Task list:
A. Translate this sentence from the credit card bill excerpt into Spanish: "The Maloney-Frank bill expedites the trigger date for the Credit CARD Act to December 1 of this year, ahead of the original date of Feb. 22, 2010."
B. According to the credit card bill excerpt, who sponsored the Maloney-Frank bill?

The Maloney-Frank bill expedites the trigger date for the Credit CARD Act to December 1 of this year, ahead of the original date of Feb. 22, 2010. The bill, sponsored by Reps. Carolyn Maloney, D-NY, and Barney Frank, D-Ma., is a response to consumers' gripes that credit card companies are hiking interest rates, adding fees, and raising minimum payments to avoid the Credit CARD Act's more consumer-friendly rules.

In a similar move, Senator Christopher Dodd, D-Conn., yesterday proposed freezing interest rates on existing card-balances

What do you think of these proposals? Have you told your Representative how you feel? 

October 26, 2009

Happy holidays, here's a little something for your bunions

Gift_card What’s the connection between these two news items: 1) More people are buying gift cards that cover necessities like groceries, and 2) Many people are struggling to pay for medical procedures?

Listed records:

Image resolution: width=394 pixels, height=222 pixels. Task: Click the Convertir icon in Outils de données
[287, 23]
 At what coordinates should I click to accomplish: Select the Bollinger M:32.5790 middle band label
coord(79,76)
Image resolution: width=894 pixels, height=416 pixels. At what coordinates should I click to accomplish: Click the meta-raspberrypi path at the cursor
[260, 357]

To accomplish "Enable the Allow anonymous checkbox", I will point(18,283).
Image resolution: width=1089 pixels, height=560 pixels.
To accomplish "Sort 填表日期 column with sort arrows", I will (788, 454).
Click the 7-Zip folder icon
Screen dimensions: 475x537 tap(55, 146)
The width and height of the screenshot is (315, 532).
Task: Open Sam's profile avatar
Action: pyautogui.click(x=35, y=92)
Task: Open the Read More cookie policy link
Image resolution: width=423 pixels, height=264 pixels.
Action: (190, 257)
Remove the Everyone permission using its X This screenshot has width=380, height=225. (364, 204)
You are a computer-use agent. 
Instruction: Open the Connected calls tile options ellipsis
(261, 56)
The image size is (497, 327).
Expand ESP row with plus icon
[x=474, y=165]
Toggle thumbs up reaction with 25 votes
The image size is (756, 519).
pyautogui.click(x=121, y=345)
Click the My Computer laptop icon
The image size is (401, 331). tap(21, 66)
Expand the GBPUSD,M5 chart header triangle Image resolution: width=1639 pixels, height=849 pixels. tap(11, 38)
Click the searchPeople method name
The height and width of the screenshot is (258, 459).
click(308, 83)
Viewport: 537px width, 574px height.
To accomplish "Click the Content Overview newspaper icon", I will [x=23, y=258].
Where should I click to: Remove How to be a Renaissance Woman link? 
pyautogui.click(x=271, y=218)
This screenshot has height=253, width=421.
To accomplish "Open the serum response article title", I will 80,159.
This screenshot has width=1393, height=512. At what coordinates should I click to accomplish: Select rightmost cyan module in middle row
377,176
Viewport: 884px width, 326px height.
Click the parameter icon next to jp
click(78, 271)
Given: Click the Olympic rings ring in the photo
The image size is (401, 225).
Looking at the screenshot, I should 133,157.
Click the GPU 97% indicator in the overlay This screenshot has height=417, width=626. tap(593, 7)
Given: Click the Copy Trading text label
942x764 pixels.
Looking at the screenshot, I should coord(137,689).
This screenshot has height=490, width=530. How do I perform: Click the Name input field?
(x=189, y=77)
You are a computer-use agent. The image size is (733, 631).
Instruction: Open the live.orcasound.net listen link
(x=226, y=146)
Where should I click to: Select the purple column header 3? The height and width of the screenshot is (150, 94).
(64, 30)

Answers by task:
A. El proyecto de ley Maloney-Frank adelanta la fecha de entrada en vigor de la Credit CARD Act al 1 de diciembre de este año, antes de la fecha original del 22 de febrero de 2010.

B. Reps. Carolyn Maloney, D-NY, and Barney Frank, D-Ma.